**** Material for this exercise ****

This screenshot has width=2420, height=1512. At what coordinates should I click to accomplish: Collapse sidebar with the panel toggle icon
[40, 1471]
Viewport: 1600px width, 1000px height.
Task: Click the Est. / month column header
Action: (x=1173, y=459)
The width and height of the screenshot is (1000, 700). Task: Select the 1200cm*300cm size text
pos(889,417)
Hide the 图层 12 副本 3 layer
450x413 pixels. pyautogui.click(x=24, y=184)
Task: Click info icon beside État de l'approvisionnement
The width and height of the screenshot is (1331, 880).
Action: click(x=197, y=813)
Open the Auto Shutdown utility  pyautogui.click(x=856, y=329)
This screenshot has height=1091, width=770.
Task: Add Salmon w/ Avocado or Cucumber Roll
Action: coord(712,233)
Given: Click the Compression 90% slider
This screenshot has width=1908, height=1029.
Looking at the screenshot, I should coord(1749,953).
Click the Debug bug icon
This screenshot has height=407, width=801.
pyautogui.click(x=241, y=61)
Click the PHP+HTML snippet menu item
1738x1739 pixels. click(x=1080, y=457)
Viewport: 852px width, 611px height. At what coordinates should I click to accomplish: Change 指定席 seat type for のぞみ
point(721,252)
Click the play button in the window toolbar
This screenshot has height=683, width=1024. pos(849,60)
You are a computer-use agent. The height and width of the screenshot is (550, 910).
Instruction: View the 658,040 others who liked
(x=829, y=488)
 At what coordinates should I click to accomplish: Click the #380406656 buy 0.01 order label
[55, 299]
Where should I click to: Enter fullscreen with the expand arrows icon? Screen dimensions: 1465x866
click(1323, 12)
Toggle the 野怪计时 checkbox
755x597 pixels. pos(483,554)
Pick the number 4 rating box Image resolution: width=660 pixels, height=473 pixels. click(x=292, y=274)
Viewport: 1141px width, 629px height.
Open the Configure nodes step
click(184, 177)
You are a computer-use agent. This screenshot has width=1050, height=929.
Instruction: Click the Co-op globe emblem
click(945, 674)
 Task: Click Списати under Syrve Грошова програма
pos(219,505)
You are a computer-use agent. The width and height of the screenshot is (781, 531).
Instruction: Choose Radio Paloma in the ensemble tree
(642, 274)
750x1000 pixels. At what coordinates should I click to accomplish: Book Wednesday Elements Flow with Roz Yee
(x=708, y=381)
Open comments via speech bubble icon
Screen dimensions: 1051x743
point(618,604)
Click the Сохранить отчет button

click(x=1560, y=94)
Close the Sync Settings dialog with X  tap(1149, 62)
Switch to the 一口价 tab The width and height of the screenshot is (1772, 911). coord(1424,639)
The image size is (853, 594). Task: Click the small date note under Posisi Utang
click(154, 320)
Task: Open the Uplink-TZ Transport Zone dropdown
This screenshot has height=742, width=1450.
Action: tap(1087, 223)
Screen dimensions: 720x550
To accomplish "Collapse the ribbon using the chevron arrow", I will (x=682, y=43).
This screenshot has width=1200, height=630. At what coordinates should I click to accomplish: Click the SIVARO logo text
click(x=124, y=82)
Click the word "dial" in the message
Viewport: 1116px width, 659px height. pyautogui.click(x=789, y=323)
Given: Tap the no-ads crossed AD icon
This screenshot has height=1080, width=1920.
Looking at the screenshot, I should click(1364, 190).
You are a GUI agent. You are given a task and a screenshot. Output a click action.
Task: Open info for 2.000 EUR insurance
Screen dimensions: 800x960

****

**Problem statement:**
Write an exact transcription of every entry above.

**Answer to the problem:**
This screenshot has width=2420, height=1512. At what coordinates should I click to accomplish: Collapse sidebar with the panel toggle icon
[40, 1471]
Viewport: 1600px width, 1000px height.
Task: Click the Est. / month column header
Action: (x=1173, y=459)
The width and height of the screenshot is (1000, 700). Task: Select the 1200cm*300cm size text
pos(889,417)
Hide the 图层 12 副本 3 layer
450x413 pixels. pyautogui.click(x=24, y=184)
Task: Click info icon beside État de l'approvisionnement
The width and height of the screenshot is (1331, 880).
Action: click(x=197, y=813)
Open the Auto Shutdown utility  pyautogui.click(x=856, y=329)
This screenshot has height=1091, width=770.
Task: Add Salmon w/ Avocado or Cucumber Roll
Action: coord(712,233)
Given: Click the Compression 90% slider
This screenshot has width=1908, height=1029.
Looking at the screenshot, I should coord(1749,953).
Click the Debug bug icon
This screenshot has height=407, width=801.
pyautogui.click(x=241, y=61)
Click the PHP+HTML snippet menu item
1738x1739 pixels. click(x=1080, y=457)
Viewport: 852px width, 611px height. At what coordinates should I click to accomplish: Change 指定席 seat type for のぞみ
point(721,252)
Click the play button in the window toolbar
This screenshot has height=683, width=1024. pos(849,60)
You are a computer-use agent. The height and width of the screenshot is (550, 910).
Instruction: View the 658,040 others who liked
(x=829, y=488)
 At what coordinates should I click to accomplish: Click the #380406656 buy 0.01 order label
[55, 299]
Where should I click to: Enter fullscreen with the expand arrows icon? Screen dimensions: 1465x866
click(1323, 12)
Toggle the 野怪计时 checkbox
755x597 pixels. pos(483,554)
Pick the number 4 rating box Image resolution: width=660 pixels, height=473 pixels. click(x=292, y=274)
Viewport: 1141px width, 629px height.
Open the Configure nodes step
click(184, 177)
You are a computer-use agent. This screenshot has width=1050, height=929.
Instruction: Click the Co-op globe emblem
click(945, 674)
 Task: Click Списати under Syrve Грошова програма
pos(219,505)
You are a computer-use agent. The width and height of the screenshot is (781, 531).
Instruction: Choose Radio Paloma in the ensemble tree
(642, 274)
750x1000 pixels. At what coordinates should I click to accomplish: Book Wednesday Elements Flow with Roz Yee
(x=708, y=381)
Open comments via speech bubble icon
Screen dimensions: 1051x743
point(618,604)
Click the Сохранить отчет button

click(x=1560, y=94)
Close the Sync Settings dialog with X  tap(1149, 62)
Switch to the 一口价 tab The width and height of the screenshot is (1772, 911). coord(1424,639)
The image size is (853, 594). Task: Click the small date note under Posisi Utang
click(154, 320)
Task: Open the Uplink-TZ Transport Zone dropdown
This screenshot has height=742, width=1450.
Action: tap(1087, 223)
Screen dimensions: 720x550
To accomplish "Collapse the ribbon using the chevron arrow", I will (x=682, y=43).
This screenshot has width=1200, height=630. At what coordinates should I click to accomplish: Click the SIVARO logo text
click(x=124, y=82)
Click the word "dial" in the message
Viewport: 1116px width, 659px height. pyautogui.click(x=789, y=323)
Given: Tap the no-ads crossed AD icon
This screenshot has height=1080, width=1920.
Looking at the screenshot, I should click(1364, 190).
You are a GUI agent. You are given a task and a screenshot. Output a click action.
Task: Open info for 2.000 EUR insurance
Screen dimensions: 800x960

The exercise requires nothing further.